I was happy to get home to my Sadie and my Smarty.  But I do love to get away.  Next trip is to the east coast in August.

 

Bring your kid to work….Never June 24, 2010

Filed under: Office Craziness,Opinion,Random — daisyjacobs @ 2:29 pm
Tags: , , , , ,

I was just in the ladies room and in popped a little girl, around 10 years old.   Where did she come from?  Well probably she was a guest at the retirement party for C that everyone but my department was invited to (outcasts!). 

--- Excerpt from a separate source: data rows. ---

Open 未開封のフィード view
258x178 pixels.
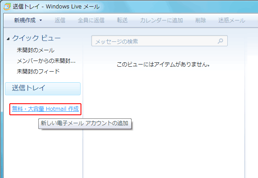(38, 72)
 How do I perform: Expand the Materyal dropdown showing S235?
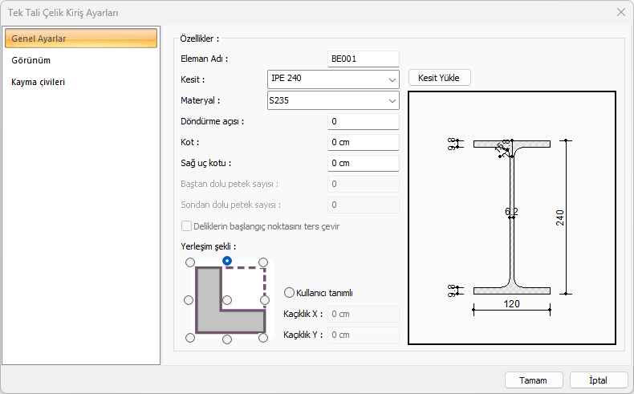pos(332,101)
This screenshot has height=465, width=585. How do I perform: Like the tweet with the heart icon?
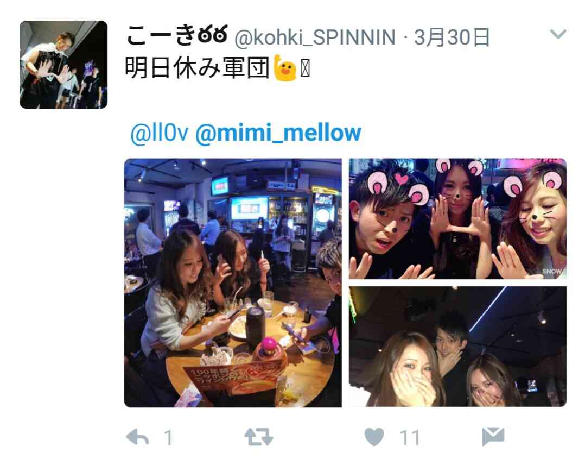click(x=374, y=437)
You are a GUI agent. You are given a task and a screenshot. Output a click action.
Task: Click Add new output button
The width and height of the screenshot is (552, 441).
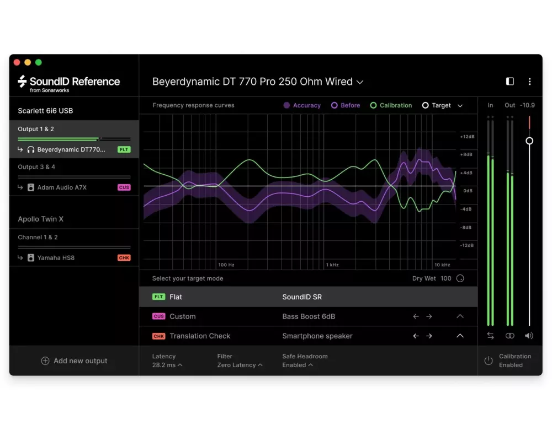pyautogui.click(x=75, y=361)
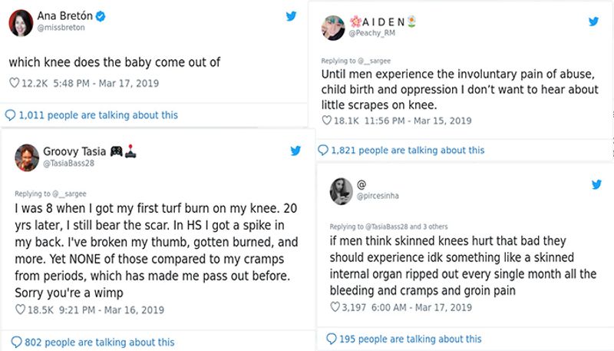Open Groovy Tasia's profile picture
Viewport: 614px width, 351px height.
click(x=28, y=157)
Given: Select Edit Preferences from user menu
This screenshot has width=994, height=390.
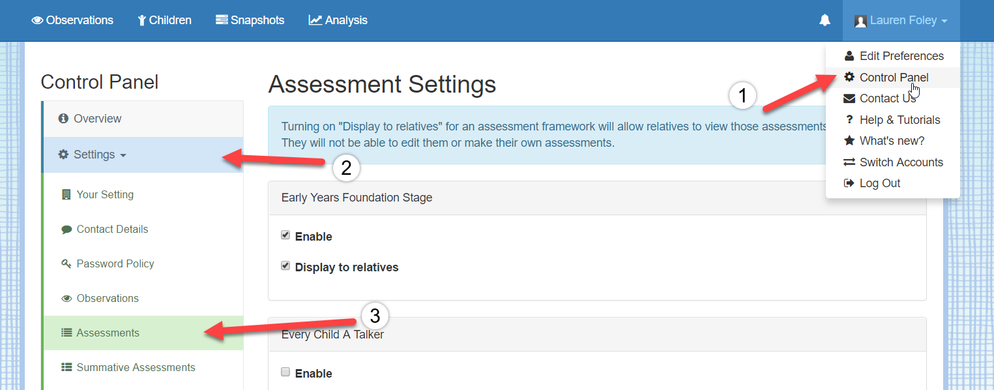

Kids in the workplace is a pet peeve of mine.  This is something that I had never experienced until I came to work here.  People bring their kids in all the time.  And I don’t mean the occasional spouse showing up with the kids for lunch.  I mean they just show up and hang out.  For hours.  I can’t count how many times a screaming 3 year old has come running by my office.  How many times I’ve listened to someone’s infant cry during work hours.  A couple of weeks ago, someone couldn’t get a babysitter, so she just brought her child to work all day.  No, we don’t have on-site day care.  No, we don’t work at a toy company or anything related to children.  Why do kids even want to come here?  I don’t even want to come here and they are paying me.

My mom and I were discussing kids the other day.  Specifically, how people who are parents now seem to never want to leave their kids.  On this day we were at a charity walk with literally 70,000 other people.  It was 95 degrees and very humid.  Basically your normal summer day in the midwest.  But in the midst of this, many small children and babies.  I’m not a parent or a doctor, but I can’t imagine this is the proper weather or conditions to bring your infants outside for hours.  I don’t even make Sadie take walks outside in this weather.  Plus, you’d think people would be worried that they would lose their kids in a crowd this size. 

So, why not just leave them at home?  Are babysitters that hard to come by?  It seems like when we were little, our moms would leave us with the grandparents for these kinds of occasions.  Or you know, our dads.  I was just talking to a co-worker about this.  She was trying to plan a girls weekend with some friends, but one refuses to leave her daughter, with her own husband.  Seriously?  This leads me to another pet peeve, which is when I hear women say that the father of their children is “babysitting.”  I don’t think it is babysitting if it is your own kids.  I’m pretty sure that’s just parenting.

Of course, I’m no expert.

In completely unrelated news….yesterday I got my sandals from GoJane.  The photos on their website did not do them justice.  They are so incredibly adorable and I have gotten many compliments on my silver sandals today.

I’ll be gone the next few days on a girls weekend to Music City, aka Nashville.  Flood waters do not scare us!  Happy weekend, everyone.